I read with interest the article in the April 2014 edition of Therapy Today about bullying in the workplace and specifically when the bully is another therapist. The article by Dr Werner Kierski and Jessica Johns-Green raised a number of important issues which resonated with my own experiences undergoing psychotherapeutic training.
The authors refer to a number of studies including one by Hoosen and Callaghan which reported that 47% of psychiatric trainees had felt bullied in a study at an NHS training provider in the West Midlands.
I was particularly interested in the question as to whether unpaid placements abuse trainee psychotherapists in taking advantage of a highly competitive field to justify unpaid work. Some placement providers use trainees as unpaid labour as part of NHS contracts to deliver an IAPT service, for a fee, for their local health commissioners in GP surgeries. Trainees not only provide their labour for free but are also asked to pay the placement provider for an induction programme on how to use NHS electronic patient record systems and are asked to commit 2-3 days per week to the placement. I know of this practice in SW London and the placement provider advertises seemingly in every edition of Therapy Today for recruits. In this instance I believe that there is potential to view the practice of using trainees to provide an IAPT service as abusive.
Trainees are not uncommonly asked to even pay a fee in order to volunteer at psychiatric centres in order to complete course requirements for psychiatric observational placements. In my experience of working in placements there can be an attitude from the management that the placement providers are doing you a favour by offering you the opportunity to gain placement hours. In this environment, perhaps it is tempting for a bully to abuse their position and manipulate the position that trainees find themselves in. To make a complaint might be seen as a weakness and, in any case, the bully might be the one receiving the complaint.

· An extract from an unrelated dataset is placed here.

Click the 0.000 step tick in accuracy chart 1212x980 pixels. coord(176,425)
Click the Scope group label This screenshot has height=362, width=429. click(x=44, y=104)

A study by Eurofound, and co authored by Maija Lyly-Yrjanainen, found that the risk of being subject to bullying in organisations was greater if your manager was female. The authors suggested that this may be because female managers have often spent a long time on a lower rung of the career ladder, and may struggle to handle conflict when given staff supervising responsibilities.
A workplace study into bullying, conducted in the USA by the Workplace Bullying Institute, found that bullying by females on females had risen from 71% to 80%. This is extremely worrying for the therapy profession given that it is predominantly comprised of females.
The Therapy Today article suggests that we as a profession need to have more discussion about the issue of bullying, more research into bullying, more support for victims and that regulatory bodies set clear standards around bullying behaviours. I would support these objectives.
How the profession of counselling and psychotherapy is adequately funded so that trainees are not at risk of being exploited as cheap labour is a debate for another day.